> **What to work on**
The whole of the material needs to be repeated exactly, line for line.

BEGIN Data listing

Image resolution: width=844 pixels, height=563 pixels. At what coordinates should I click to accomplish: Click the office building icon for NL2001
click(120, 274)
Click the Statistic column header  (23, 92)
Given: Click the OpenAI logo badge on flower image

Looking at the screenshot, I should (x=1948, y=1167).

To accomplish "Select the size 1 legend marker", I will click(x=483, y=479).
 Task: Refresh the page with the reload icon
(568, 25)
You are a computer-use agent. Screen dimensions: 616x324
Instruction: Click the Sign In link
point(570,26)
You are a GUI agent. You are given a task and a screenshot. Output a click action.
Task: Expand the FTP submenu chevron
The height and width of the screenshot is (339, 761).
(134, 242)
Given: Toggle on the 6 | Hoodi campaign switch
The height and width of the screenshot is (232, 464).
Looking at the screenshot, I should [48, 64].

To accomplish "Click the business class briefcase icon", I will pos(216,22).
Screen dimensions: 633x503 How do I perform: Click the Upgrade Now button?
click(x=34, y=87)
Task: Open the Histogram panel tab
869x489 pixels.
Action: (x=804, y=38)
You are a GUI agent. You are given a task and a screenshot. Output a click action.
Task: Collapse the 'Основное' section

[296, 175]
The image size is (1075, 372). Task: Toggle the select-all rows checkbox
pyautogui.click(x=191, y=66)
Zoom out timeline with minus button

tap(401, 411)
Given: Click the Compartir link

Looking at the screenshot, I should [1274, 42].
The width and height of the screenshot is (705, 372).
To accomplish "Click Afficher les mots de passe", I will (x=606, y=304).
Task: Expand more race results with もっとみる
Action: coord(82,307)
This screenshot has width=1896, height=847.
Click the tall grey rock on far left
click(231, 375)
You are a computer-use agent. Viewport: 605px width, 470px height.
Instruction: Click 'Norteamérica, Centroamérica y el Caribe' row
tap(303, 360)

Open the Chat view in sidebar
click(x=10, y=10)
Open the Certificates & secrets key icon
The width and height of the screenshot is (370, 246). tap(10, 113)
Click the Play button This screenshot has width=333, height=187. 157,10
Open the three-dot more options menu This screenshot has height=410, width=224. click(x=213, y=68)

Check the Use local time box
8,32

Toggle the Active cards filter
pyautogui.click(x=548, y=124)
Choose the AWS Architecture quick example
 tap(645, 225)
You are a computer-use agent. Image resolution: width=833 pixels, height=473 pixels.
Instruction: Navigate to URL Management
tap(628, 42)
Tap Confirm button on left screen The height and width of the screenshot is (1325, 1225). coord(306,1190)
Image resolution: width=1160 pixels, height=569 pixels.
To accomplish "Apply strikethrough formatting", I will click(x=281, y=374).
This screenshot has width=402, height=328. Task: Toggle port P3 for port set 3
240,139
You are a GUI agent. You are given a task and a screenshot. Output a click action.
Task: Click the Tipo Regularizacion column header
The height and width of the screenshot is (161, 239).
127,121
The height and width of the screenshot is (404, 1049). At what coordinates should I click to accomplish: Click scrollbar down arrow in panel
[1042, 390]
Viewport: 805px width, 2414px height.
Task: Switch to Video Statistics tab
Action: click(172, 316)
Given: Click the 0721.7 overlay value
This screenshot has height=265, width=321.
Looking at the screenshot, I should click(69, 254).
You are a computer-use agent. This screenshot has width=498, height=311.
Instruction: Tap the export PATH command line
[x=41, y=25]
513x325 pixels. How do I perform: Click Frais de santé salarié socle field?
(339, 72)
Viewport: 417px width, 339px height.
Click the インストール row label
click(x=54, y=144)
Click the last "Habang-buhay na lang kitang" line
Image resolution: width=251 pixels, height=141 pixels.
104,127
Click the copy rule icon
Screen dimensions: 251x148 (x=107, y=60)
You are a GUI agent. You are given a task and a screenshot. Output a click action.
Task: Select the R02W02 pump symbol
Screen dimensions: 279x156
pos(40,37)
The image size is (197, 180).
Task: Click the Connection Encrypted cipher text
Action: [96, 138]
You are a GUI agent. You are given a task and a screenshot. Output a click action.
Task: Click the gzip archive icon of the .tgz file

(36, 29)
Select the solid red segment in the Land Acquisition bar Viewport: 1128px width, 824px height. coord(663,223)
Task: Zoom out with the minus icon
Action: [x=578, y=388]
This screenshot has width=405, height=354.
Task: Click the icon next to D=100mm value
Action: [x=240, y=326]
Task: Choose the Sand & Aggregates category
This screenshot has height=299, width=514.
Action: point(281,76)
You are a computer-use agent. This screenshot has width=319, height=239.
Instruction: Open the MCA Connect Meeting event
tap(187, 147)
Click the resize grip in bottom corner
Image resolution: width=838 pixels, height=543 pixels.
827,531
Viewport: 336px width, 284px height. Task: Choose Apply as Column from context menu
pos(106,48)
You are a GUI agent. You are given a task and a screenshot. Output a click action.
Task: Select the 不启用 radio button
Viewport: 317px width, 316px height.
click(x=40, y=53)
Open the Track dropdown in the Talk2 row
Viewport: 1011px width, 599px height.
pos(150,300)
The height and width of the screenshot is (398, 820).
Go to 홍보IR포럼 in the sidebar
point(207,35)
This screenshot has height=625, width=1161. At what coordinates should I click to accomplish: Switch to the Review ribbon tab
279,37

END Data listing

> **Written solution**
Image resolution: width=844 pixels, height=563 pixels. At what coordinates should I click to accomplish: Click the office building icon for NL2001
click(120, 274)
Click the Statistic column header  (23, 92)
Given: Click the OpenAI logo badge on flower image

Looking at the screenshot, I should (x=1948, y=1167).

To accomplish "Select the size 1 legend marker", I will click(x=483, y=479).
 Task: Refresh the page with the reload icon
(568, 25)
You are a computer-use agent. Screen dimensions: 616x324
Instruction: Click the Sign In link
point(570,26)
You are a GUI agent. You are given a task and a screenshot. Output a click action.
Task: Expand the FTP submenu chevron
The height and width of the screenshot is (339, 761).
(134, 242)
Given: Toggle on the 6 | Hoodi campaign switch
The height and width of the screenshot is (232, 464).
Looking at the screenshot, I should [48, 64].

To accomplish "Click the business class briefcase icon", I will pos(216,22).
Screen dimensions: 633x503 How do I perform: Click the Upgrade Now button?
click(x=34, y=87)
Task: Open the Histogram panel tab
869x489 pixels.
Action: (x=804, y=38)
You are a GUI agent. You are given a task and a screenshot. Output a click action.
Task: Collapse the 'Основное' section

[296, 175]
The image size is (1075, 372). Task: Toggle the select-all rows checkbox
pyautogui.click(x=191, y=66)
Zoom out timeline with minus button

tap(401, 411)
Given: Click the Compartir link

Looking at the screenshot, I should [1274, 42].
The width and height of the screenshot is (705, 372).
To accomplish "Click Afficher les mots de passe", I will (x=606, y=304).
Task: Expand more race results with もっとみる
Action: coord(82,307)
This screenshot has width=1896, height=847.
Click the tall grey rock on far left
click(231, 375)
You are a computer-use agent. Viewport: 605px width, 470px height.
Instruction: Click 'Norteamérica, Centroamérica y el Caribe' row
tap(303, 360)

Open the Chat view in sidebar
click(x=10, y=10)
Open the Certificates & secrets key icon
The width and height of the screenshot is (370, 246). tap(10, 113)
Click the Play button This screenshot has width=333, height=187. 157,10
Open the three-dot more options menu This screenshot has height=410, width=224. click(x=213, y=68)

Check the Use local time box
8,32

Toggle the Active cards filter
pyautogui.click(x=548, y=124)
Choose the AWS Architecture quick example
 tap(645, 225)
You are a computer-use agent. Image resolution: width=833 pixels, height=473 pixels.
Instruction: Navigate to URL Management
tap(628, 42)
Tap Confirm button on left screen The height and width of the screenshot is (1325, 1225). coord(306,1190)
Image resolution: width=1160 pixels, height=569 pixels.
To accomplish "Apply strikethrough formatting", I will click(x=281, y=374).
This screenshot has width=402, height=328. Task: Toggle port P3 for port set 3
240,139
You are a GUI agent. You are given a task and a screenshot. Output a click action.
Task: Click the Tipo Regularizacion column header
The height and width of the screenshot is (161, 239).
127,121
The height and width of the screenshot is (404, 1049). At what coordinates should I click to accomplish: Click scrollbar down arrow in panel
[1042, 390]
Viewport: 805px width, 2414px height.
Task: Switch to Video Statistics tab
Action: click(172, 316)
Given: Click the 0721.7 overlay value
This screenshot has height=265, width=321.
Looking at the screenshot, I should click(69, 254).
You are a computer-use agent. This screenshot has width=498, height=311.
Instruction: Tap the export PATH command line
[x=41, y=25]
513x325 pixels. How do I perform: Click Frais de santé salarié socle field?
(339, 72)
Viewport: 417px width, 339px height.
Click the インストール row label
click(x=54, y=144)
Click the last "Habang-buhay na lang kitang" line
Image resolution: width=251 pixels, height=141 pixels.
104,127
Click the copy rule icon
Screen dimensions: 251x148 (x=107, y=60)
You are a GUI agent. You are given a task and a screenshot. Output a click action.
Task: Select the R02W02 pump symbol
Screen dimensions: 279x156
pos(40,37)
The image size is (197, 180).
Task: Click the Connection Encrypted cipher text
Action: [96, 138]
You are a GUI agent. You are given a task and a screenshot. Output a click action.
Task: Click the gzip archive icon of the .tgz file

(36, 29)
Select the solid red segment in the Land Acquisition bar Viewport: 1128px width, 824px height. coord(663,223)
Task: Zoom out with the minus icon
Action: [x=578, y=388]
This screenshot has width=405, height=354.
Task: Click the icon next to D=100mm value
Action: [x=240, y=326]
Task: Choose the Sand & Aggregates category
This screenshot has height=299, width=514.
Action: point(281,76)
You are a computer-use agent. This screenshot has width=319, height=239.
Instruction: Open the MCA Connect Meeting event
tap(187, 147)
Click the resize grip in bottom corner
Image resolution: width=838 pixels, height=543 pixels.
827,531
Viewport: 336px width, 284px height. Task: Choose Apply as Column from context menu
pos(106,48)
You are a GUI agent. You are given a task and a screenshot. Output a click action.
Task: Select the 不启用 radio button
Viewport: 317px width, 316px height.
click(x=40, y=53)
Open the Track dropdown in the Talk2 row
Viewport: 1011px width, 599px height.
pos(150,300)
The height and width of the screenshot is (398, 820).
Go to 홍보IR포럼 in the sidebar
point(207,35)
This screenshot has height=625, width=1161. At what coordinates should I click to accomplish: Switch to the Review ribbon tab
279,37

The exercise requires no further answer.